Los interiores de toda la casa se unifican mediante temas recurrentes. Cabra y Sledge tienen ocho perros —“Todos llegaron a nuestra puerta”, comenta. “No sé por qué, simplemente fue así”—, y estos se ven acompañados por estatuillas, tejidos e imágenes caninas presentes en varias estancias. Apasionado de la equitación, Cabra también rinde homenaje a los caballos, los charros y la talabartería a través de piezas de diseño. Elementos tradicionales como los anafres (cocinas portátiles) y las parteras (sillas de parto) inspiran muebles reinterpretados: en el dormitorio principal, por ejemplo, las mesitas de noche recuerdan al primero, mientras que el banco a los pies de la cama evoca al segundo.
El agave también es un tema central en la ex-hacienda. Su forma inspiró el diseño de los azulejos del comedor, y sus fibras se tejen en pantallas de lámparas y textiles en distintas estancias. De hecho, el agave es responsable del último giro en la prosperidad de Oaxaca. Lo que antes era una bebida humilde consumida por campesinos, el mezcal, se ha convertido hoy en un gran negocio con Oaxaca como uno de sus principales referentes. “De repente estamos viviendo en el Napa Valley del mezcal”, comenta Cabra.
Preservar lo esencial mientras se da la bienvenida al cambio ha sido siempre la misión de Cabra. Así, aunque él y Sledge asumen el papel de guardianes de la historia de la propiedad, también celebran su nueva identidad como un foco de creatividad e innovación, un espacio donde organizan conferencias de diseño, retiros de escritura y colaboraciones culinarias. “Es un gran experimento”, dice Cabra sobre la ex-hacienda. “Este lugar se ha convertido en un espacio divertido e impredecible”.
Porche central
El Mr. James, un dálmata residente, descansa junto a unas sillas vintage de madera tropical y cuero diseñadas por William Spratling, en el porche central.
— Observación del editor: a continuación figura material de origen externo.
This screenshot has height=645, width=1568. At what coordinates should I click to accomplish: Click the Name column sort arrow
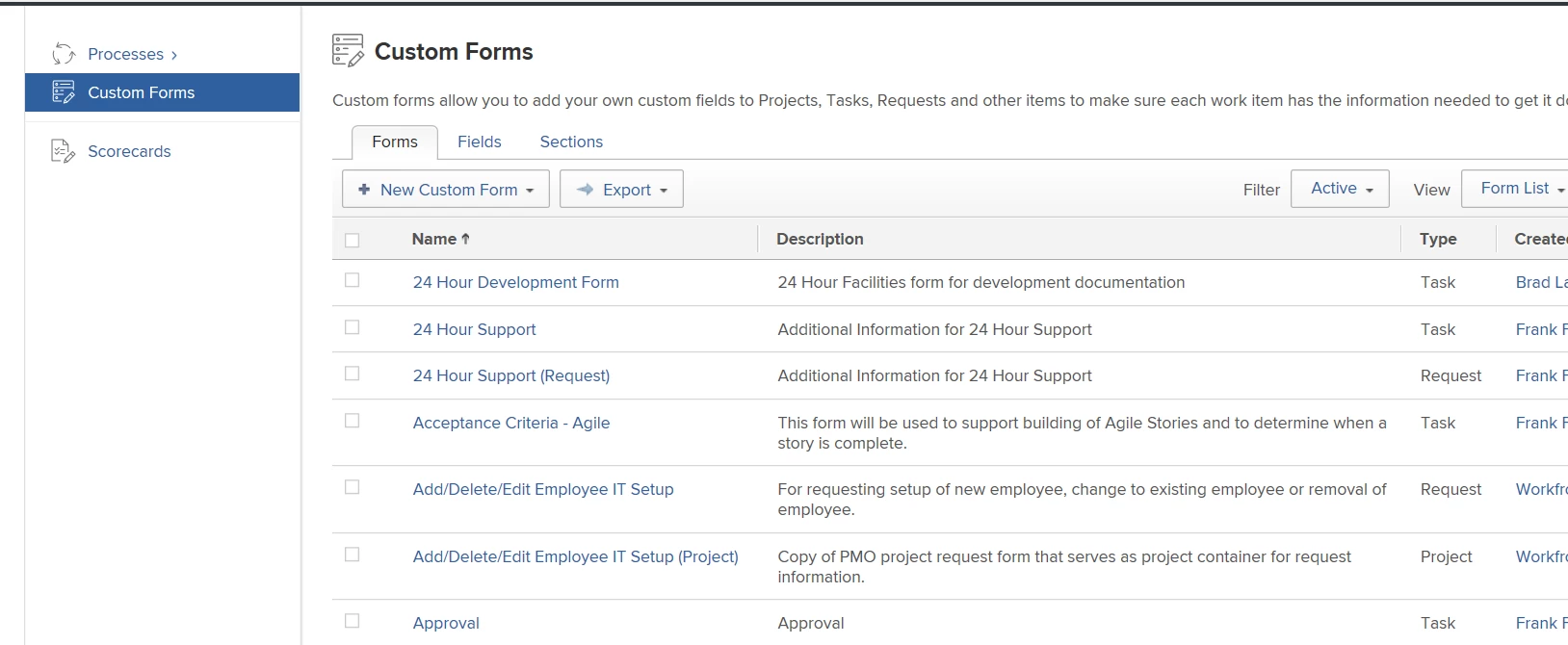tap(466, 239)
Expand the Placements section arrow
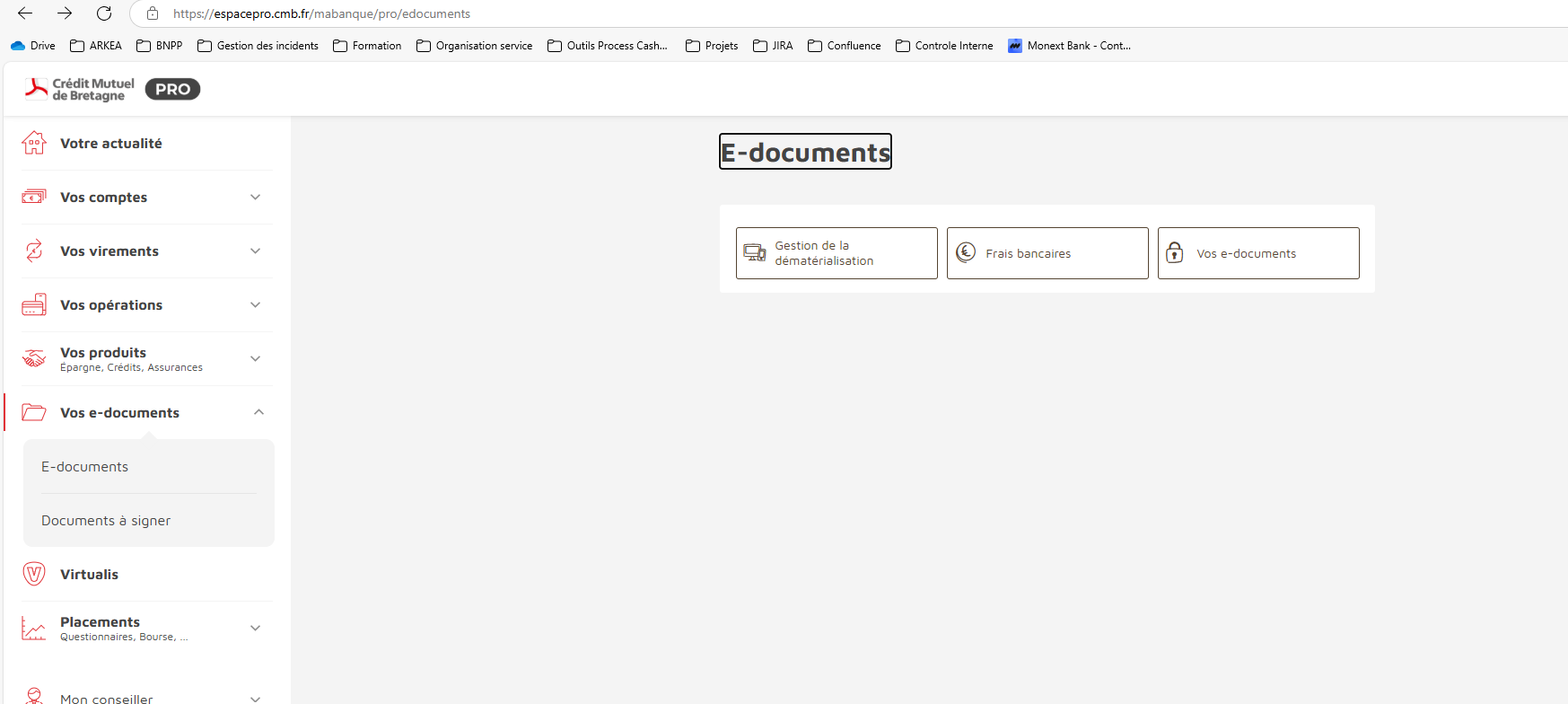Viewport: 1568px width, 704px height. [255, 628]
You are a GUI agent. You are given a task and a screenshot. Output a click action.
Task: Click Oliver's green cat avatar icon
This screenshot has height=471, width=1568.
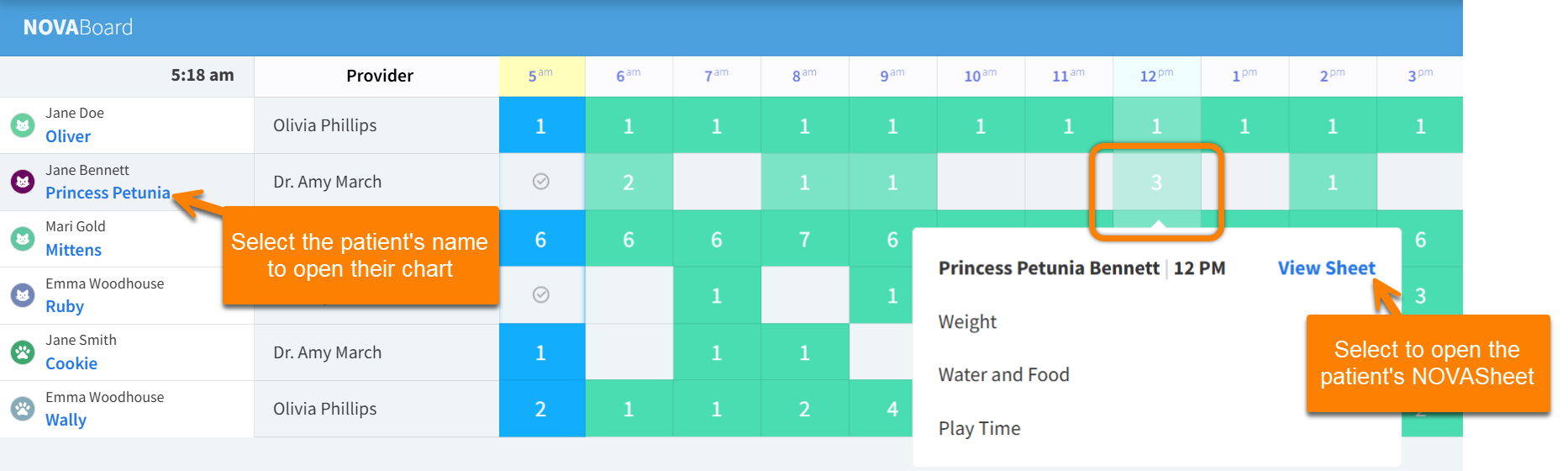coord(23,125)
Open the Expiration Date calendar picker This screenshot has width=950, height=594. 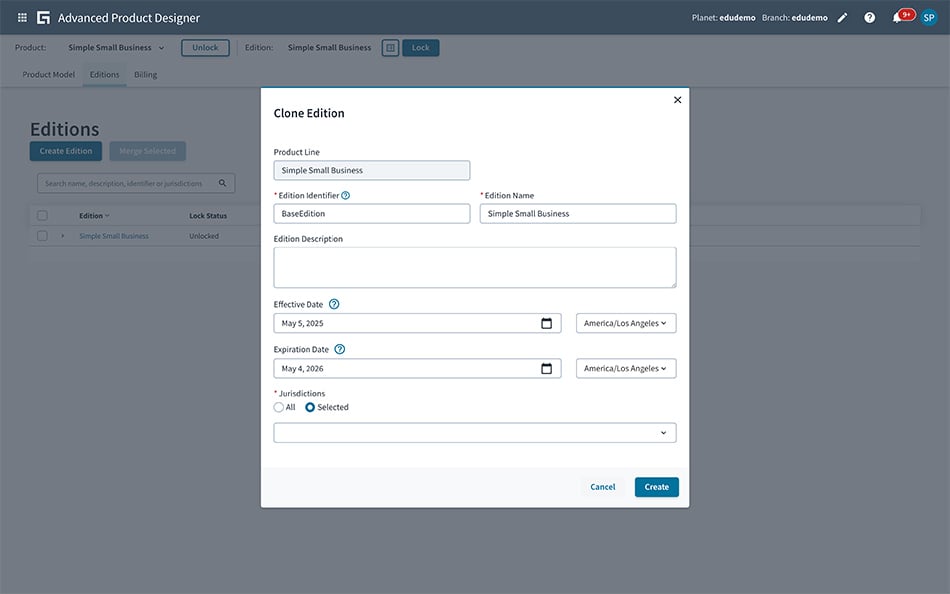546,369
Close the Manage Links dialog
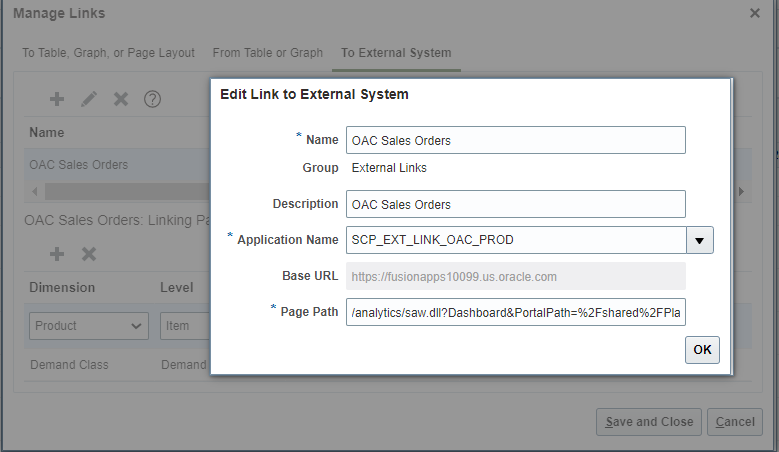This screenshot has height=452, width=779. [755, 14]
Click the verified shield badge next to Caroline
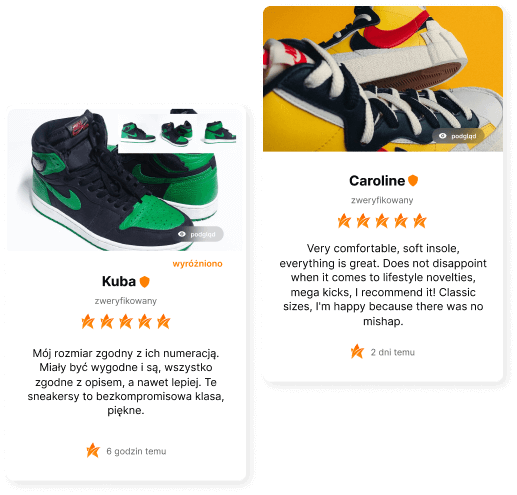 tap(413, 181)
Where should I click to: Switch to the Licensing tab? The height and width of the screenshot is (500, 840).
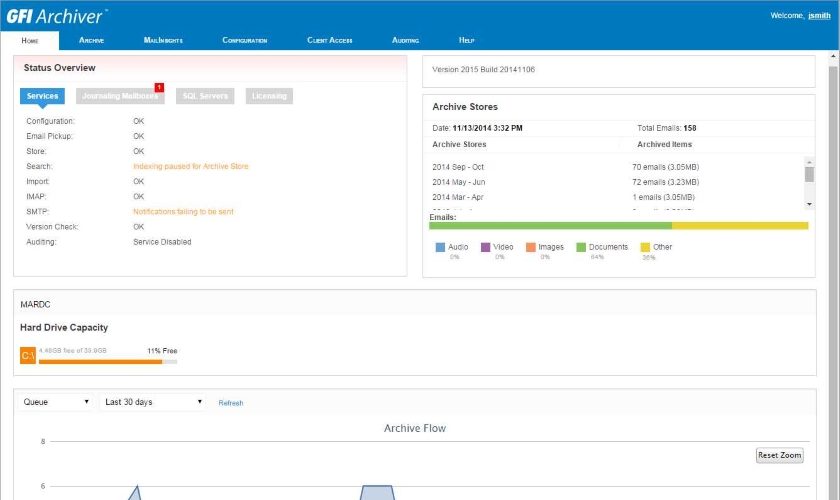(269, 96)
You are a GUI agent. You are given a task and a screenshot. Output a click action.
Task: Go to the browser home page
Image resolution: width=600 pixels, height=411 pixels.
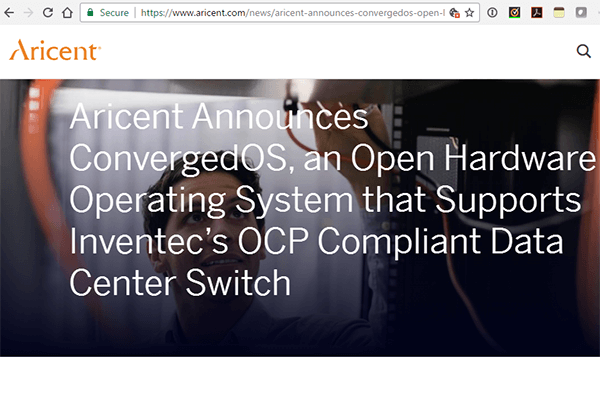coord(66,13)
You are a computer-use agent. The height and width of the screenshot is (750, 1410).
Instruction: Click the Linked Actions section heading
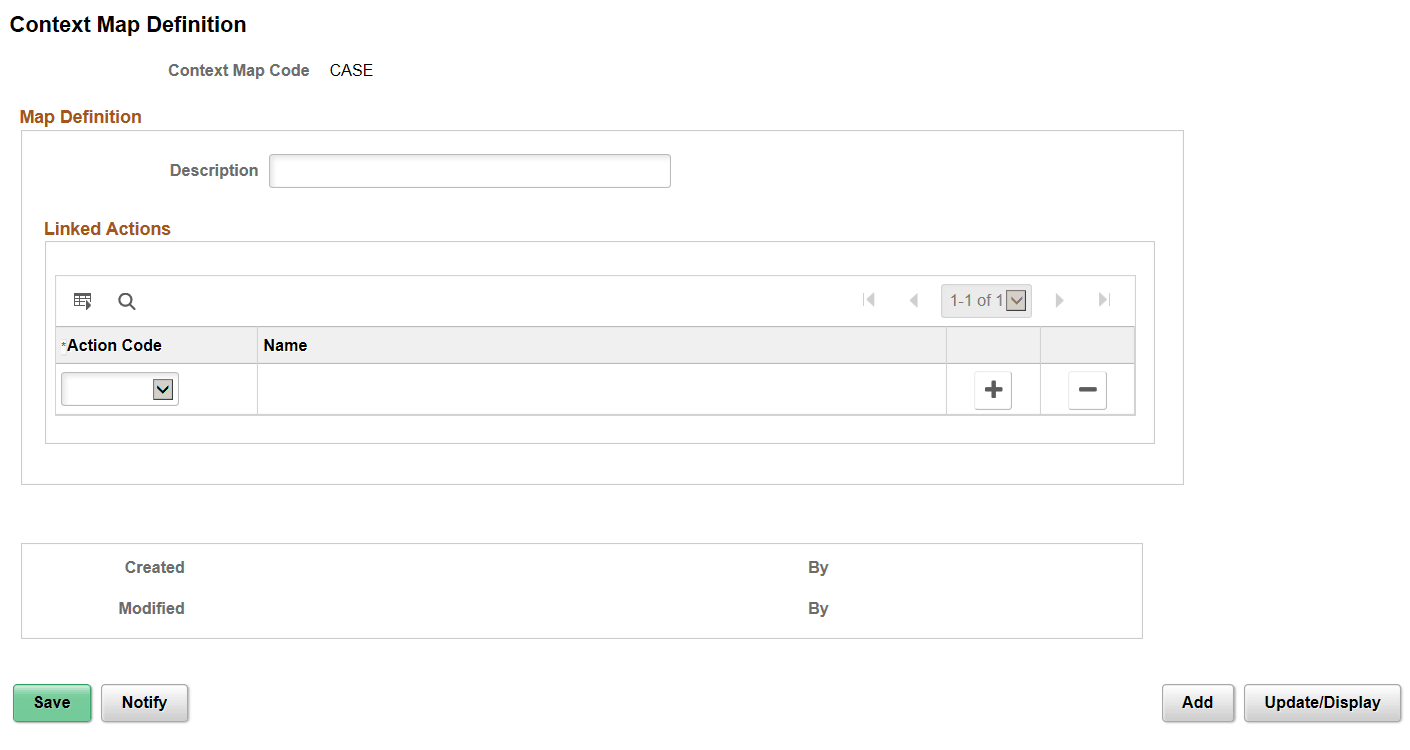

Frente al baño, una estantería de iglesia del siglo XIX sostienen macetas de jazmín nocturno en flor y perfumado.
Cocina
En la cocina reinterpretada, una mesa Tulip de Eero Saarinen de 1957 y sillas Ant de Arne Jacobsen se combinan con una estantería de ultramarinos del siglo XIX.
Un retrato de principios de 1900 (que Cabra encontró en la casa) observa la cocina desde una encimera de madera de ayacahuite.
Salón
Sala familiar
Las mesas de cristal de estilo Arturo Pani de 1950 en la sala de estar dialogan con cabezas de barro del ceramista José García Antonio y un sofá modular de pino encalado.
Dormitorio principal
Los fogones oaxaqueños utilizados para hacer tortillas inspiraron a Cabra en el diseño de las mesillas de noche de madera de mezquite.
Desde lo alto de un antiguo gabinete médico, una pirámide de perro de barro betus de arte popular vigila una silla colgante de los años 50 de Giorgio Belloli en la zona de estar del dormitorio principal.
Dormitorio de invitados
El dormitorio de invitados se asienta sobre baldosas de barro oaxaqueño prensadas a mano y una alfombra tejida en telar de pétalos, teñida con cempasúchil silvestre (La Embajada). Una silla equipal prehispánica acompaña el escritorio empotrado, fabricado con durmientes de vía de tren en homenaje al ferrocarril que pasaba por la Ex-Hacienda Guadalupe hasta la década de 1960. El banco brutalista vintage procede de un mercadillo de Ciudad de México.